No pictures belong in the copy. Set down exactly the lines from the one that contains "Viewport: 743px width, 447px" through the end of the data.

::::::::::

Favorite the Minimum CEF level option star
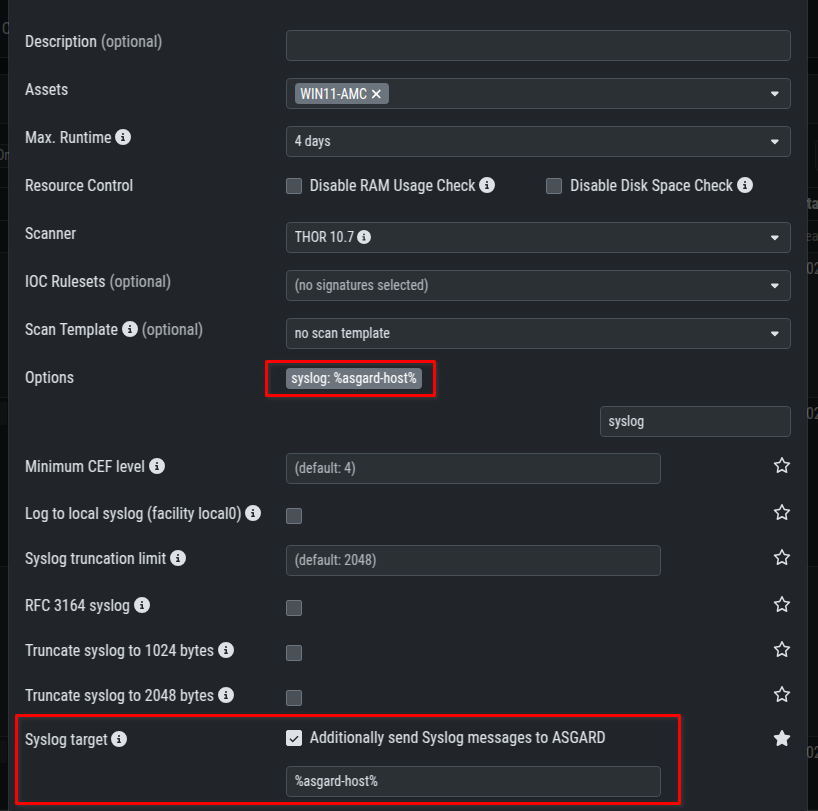This screenshot has width=818, height=811. [x=782, y=466]
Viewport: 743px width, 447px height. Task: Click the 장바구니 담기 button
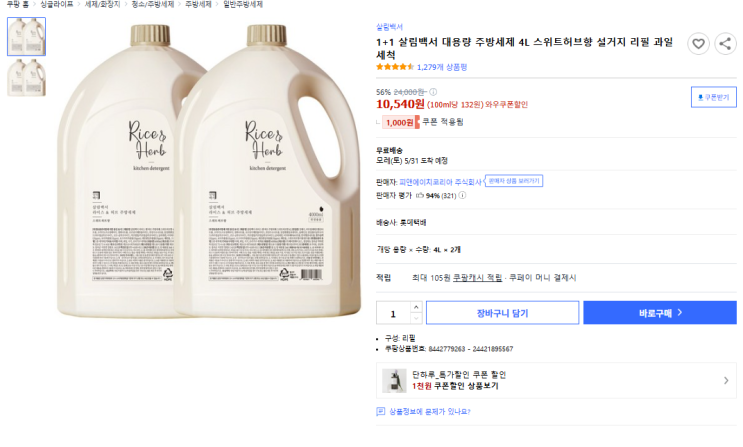click(502, 313)
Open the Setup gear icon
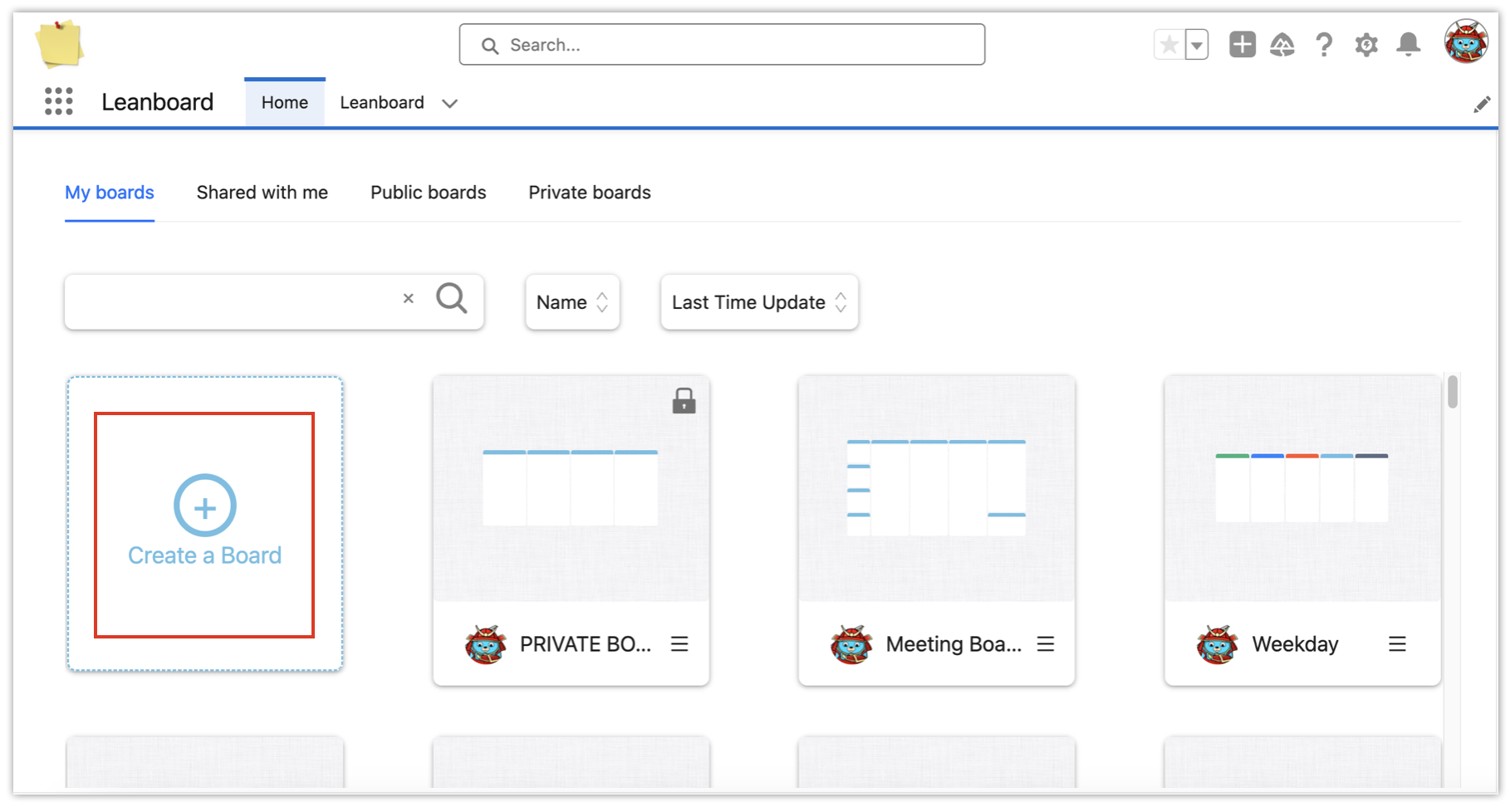The image size is (1510, 812). pos(1366,45)
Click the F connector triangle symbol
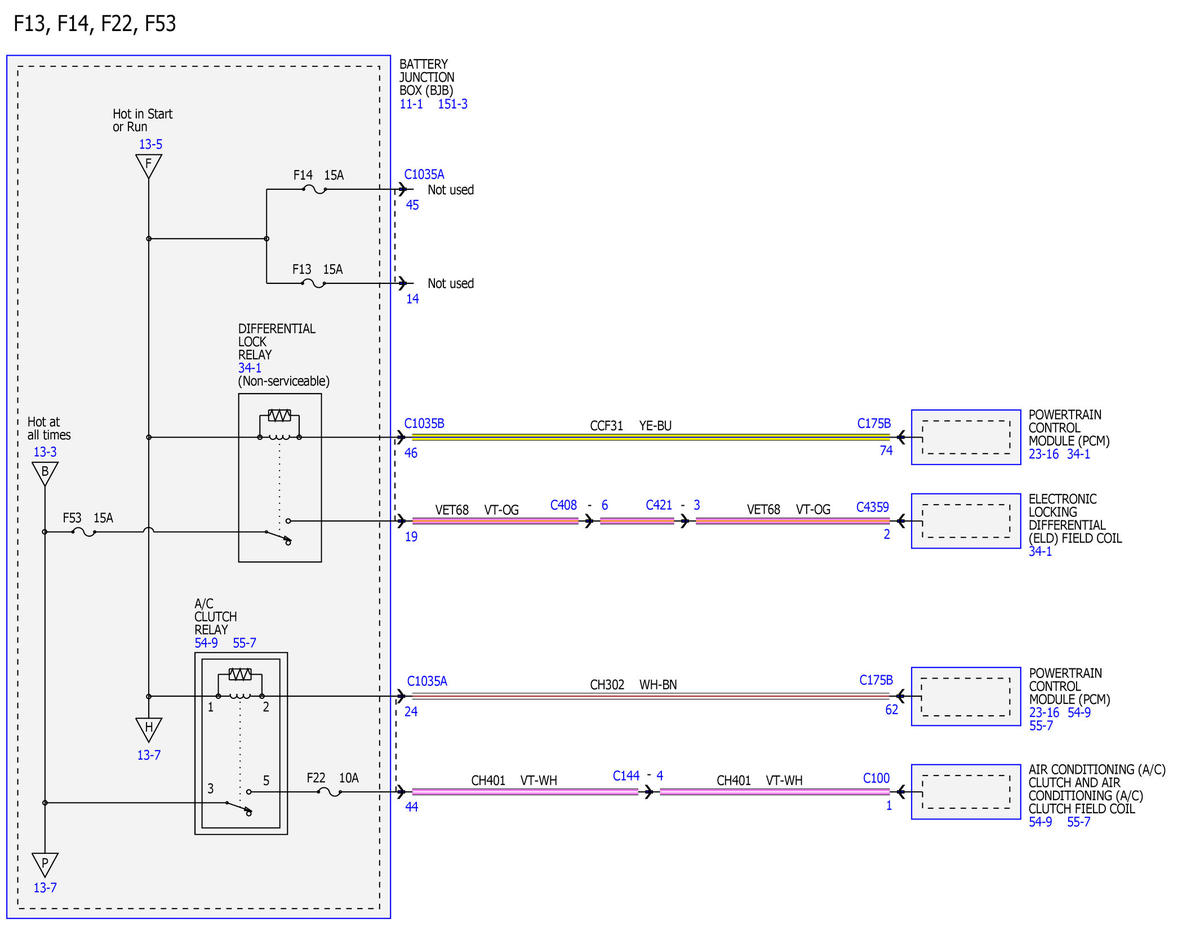The width and height of the screenshot is (1200, 927). [148, 166]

::::::::::

Result of the task
Viewport: 743px width, 447px height. Task: Click the 장바구니 담기 button
click(502, 313)
Open the Setup gear icon
The image size is (1510, 812). pos(1366,45)
Click the F connector triangle symbol
The width and height of the screenshot is (1200, 927). [148, 166]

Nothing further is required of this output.